Neue TIMS-Studie: Warum schneiden deutsche Grundschüler schwächer ab?
Grundschüler in Deutschland lernen gerne, haben sich laut der neuen TIMS-Schulstudie im internationalen Vergleich aber nicht weiter verbessert. Woran liegt das?
In Mathematik haben sich Viertklässlerinnen und Viertklässler in Deutschland etwas verschlechtert, in den Naturwissenschaften halten sie ihr Niveau: Das ist das Ergebnis der internationalen TIMS-Studie (Trends in International Mathematics and Science Study). Die am Dienstag veröffentlichte Studie ist die weltweit größte, in der Grundschülerinnen und Grundschüler getestet werden. Hier die wichtigsten Ergebnisse im Überblick.
Internationaler Vergleich
In Mathematik liegen die Viertklässler aus Deutschland im Mittelfeld aller teilnehmenden Staaten, allerdings signifikant unter dem Schnitt der EU-Staaten als auch der OECD-Staaten. In den Naturwissenschaften sieht es besser aus: Hier landen die deutschen Schüler in der oberen Hälfte, und zwar auf einem vergleichbaren Niveau wie die anderen EU- und OECD-Staaten. Auffällig ist aber, dass Deutschland im internationalen Vergleich zu 2007 und 2011 in beiden Bereichen zurückfällt. Damals habe man fast noch mit dem oberen Leistungsviertel mitgehalten, sagte Wilfried Bos, der Leiter der Studie: „Jetzt haben andere Länder deutlich zugelegt“ (siehe auch nebenstehendes Interview). Das gilt nicht nur für traditionell starke asiatische Staaten wie Singapur und Südkorea, sondern auch für europäische Länder wie die Niederlande und Dänemark. Der Leistungsunterschied zur Spitze jedenfalls ist groß: Der Abstand zu Singapur entspricht in etwa gut zwei Lernjahren.
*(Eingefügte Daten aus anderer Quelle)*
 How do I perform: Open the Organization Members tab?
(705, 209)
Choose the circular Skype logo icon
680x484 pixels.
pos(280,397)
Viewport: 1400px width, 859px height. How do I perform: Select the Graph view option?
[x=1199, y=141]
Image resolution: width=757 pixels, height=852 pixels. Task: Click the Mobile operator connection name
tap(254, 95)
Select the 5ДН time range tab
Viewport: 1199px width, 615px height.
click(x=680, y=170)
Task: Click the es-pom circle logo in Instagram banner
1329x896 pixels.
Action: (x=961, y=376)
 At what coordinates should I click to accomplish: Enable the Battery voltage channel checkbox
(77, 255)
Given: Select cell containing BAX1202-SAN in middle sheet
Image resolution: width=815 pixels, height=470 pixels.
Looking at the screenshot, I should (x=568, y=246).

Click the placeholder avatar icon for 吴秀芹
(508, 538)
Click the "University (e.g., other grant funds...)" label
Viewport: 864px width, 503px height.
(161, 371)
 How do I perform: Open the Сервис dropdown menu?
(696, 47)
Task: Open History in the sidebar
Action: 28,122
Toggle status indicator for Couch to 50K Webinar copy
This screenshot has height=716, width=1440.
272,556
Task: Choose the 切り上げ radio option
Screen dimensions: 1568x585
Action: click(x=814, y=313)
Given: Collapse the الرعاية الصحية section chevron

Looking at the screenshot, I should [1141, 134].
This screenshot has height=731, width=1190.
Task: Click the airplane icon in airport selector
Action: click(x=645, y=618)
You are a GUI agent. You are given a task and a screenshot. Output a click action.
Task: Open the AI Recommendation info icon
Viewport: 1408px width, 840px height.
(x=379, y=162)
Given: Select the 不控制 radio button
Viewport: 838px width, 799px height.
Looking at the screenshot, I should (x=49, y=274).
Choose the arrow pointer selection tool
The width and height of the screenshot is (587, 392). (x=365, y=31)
Relative Stärken der Viertklässler in Deutschland sind in Mathematik der Umgang mit Daten, Geometrie und das Problemlösen, während sie in der Arithmetik, also dem einfachen Rechnen mit Zahlen, sowie beim Anwenden schwach abschneiden. In den Naturwissenschaften sieht es bei Grundkenntnissen in Physik/Chemie gut aus, während es vor allem in der Geographie hapert. Insgesamt schneiden in Mathematik wie in den Naturwissenschaften je elf Staaten in allen Bereichen besser ab als Deutschland.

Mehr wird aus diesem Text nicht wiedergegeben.